Some Thais in Canada work in the restaurant industry and Thai cuisine, known for its balance between sweet, sour, salty and spicy flavours, and for its use of fresh herbs, coconut milk and galangal root. This cuisine has become popular in Canada, particularly in urban areas. One notable example of a Thai in this industry is internationally acclaimed chef Sasi Meechai-Lim, who resides in Toronto, where she has opened several restaurants.

==Employment==
Thai immigrants to Canada are primarily well-educated professionals working as bankers, dentists, doctors, nurses, computer technicians and engineers. Many of them opened businesses such as Thai restaurants or Muay Thai gyms, which have become popular in Canada. Generally, they have been economically successful in Canada and have contributed to the Canadian economy.

In recent years, some Thais have come to Canada as live-in caregivers. Despite having positive bilateral relations, the Canadian Government discontinued its Work Experience Program (now known as the International Experience Canada program) to Thais. Work and study permits, as well as temporary resident visas, are seldom issued to Thai nationals from the Canadian embassy based in Thailand. A very small number of Thai nationals have become permanent residents and settled in Canada.

==Organizations==
The Thai Community Association of British Columbia, formed in 1986, is officially registered as a community organization. It sponsors a variety of events, offers Thai language classes when there is a need, and produces newsletters in Thai at irregular intervals. The Friends of Thailand, formed in 1988, is open to interested non-Thai Canadians, although its members also include many Thai with Canadian spouses. Its goal is to help Canadians understand and appreciate Thai culture.

In Toronto, about ten families formed the Thai Association of Canada in 1983, but they soon reduced their mandate to Ontario. The group organizes social events, such as summer picnics and New Year's parties, and arranges for Thai language classes.

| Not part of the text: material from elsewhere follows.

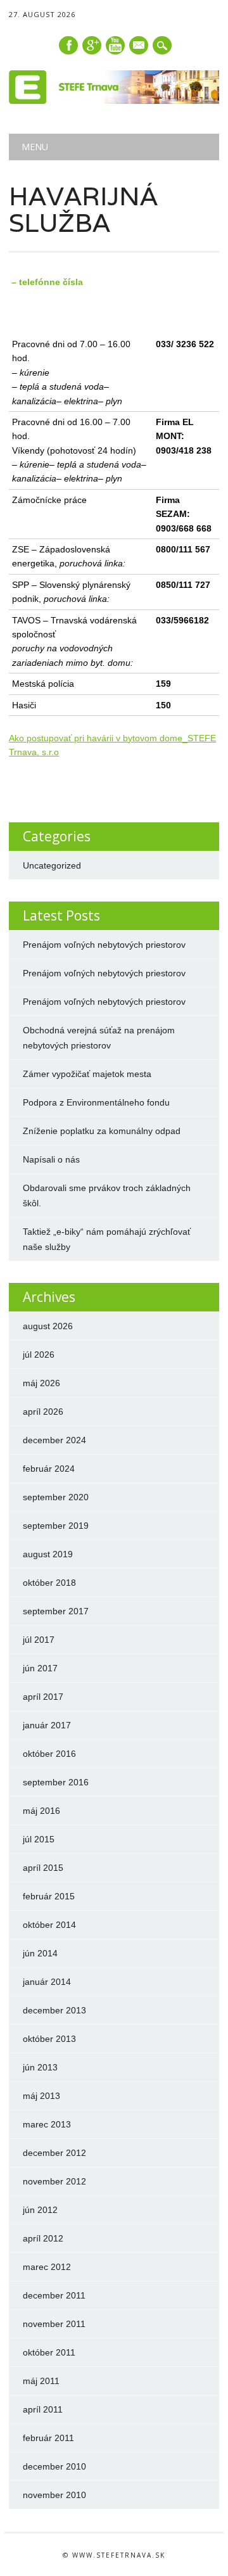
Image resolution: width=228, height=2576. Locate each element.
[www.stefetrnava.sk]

Thai Buddhist Association, which has been meeting informally for many years, has been dedicated to maintaining the Thai Buddhist tradition in Canada. In 1992, a Christian church in East Vancouver was converted to be Vancouver's first Thai temple, founded by the senior monk Luang Phor Viriyang Sirintharo. In 1993, a building on the outskirts of Toronto was purchased and dedicated to become the second Thai Buddhist Yanviriya temple. In 2013, there were six Thai Buddhist temples, two Buddhist monasteries, and two meditation societies across Canada. These have become important for Thai-Canadians for religious and cultural practices, building community, and maintaining cultural identity.

==Notable Thai Canadians==
- Amanda Obdam – Thai model and beauty pageant titleholder who was crowned Miss Universe Thailand 2020.
- Ann Evans – Canadian Television & Film producer, TV personality, actress and entrepreneur.
- David Usher – British-born Canadian singer-songwriter.
- Marline Yan – Canadian actress and singer.
- Paweensuda Drouin – Thai model, television host, DJ, and beauty pageant titleholder, who was crowned Miss Universe Thailand 2019.
- Pailin Chongchitnan – YouTuber, Chef, TV Show host.
- Nach Dudsdeemaytha – Canadian Film producer and editor, who produced Mongrels (2024).
- Krit Komkrichwarakool – Thai-Canadian writer and director.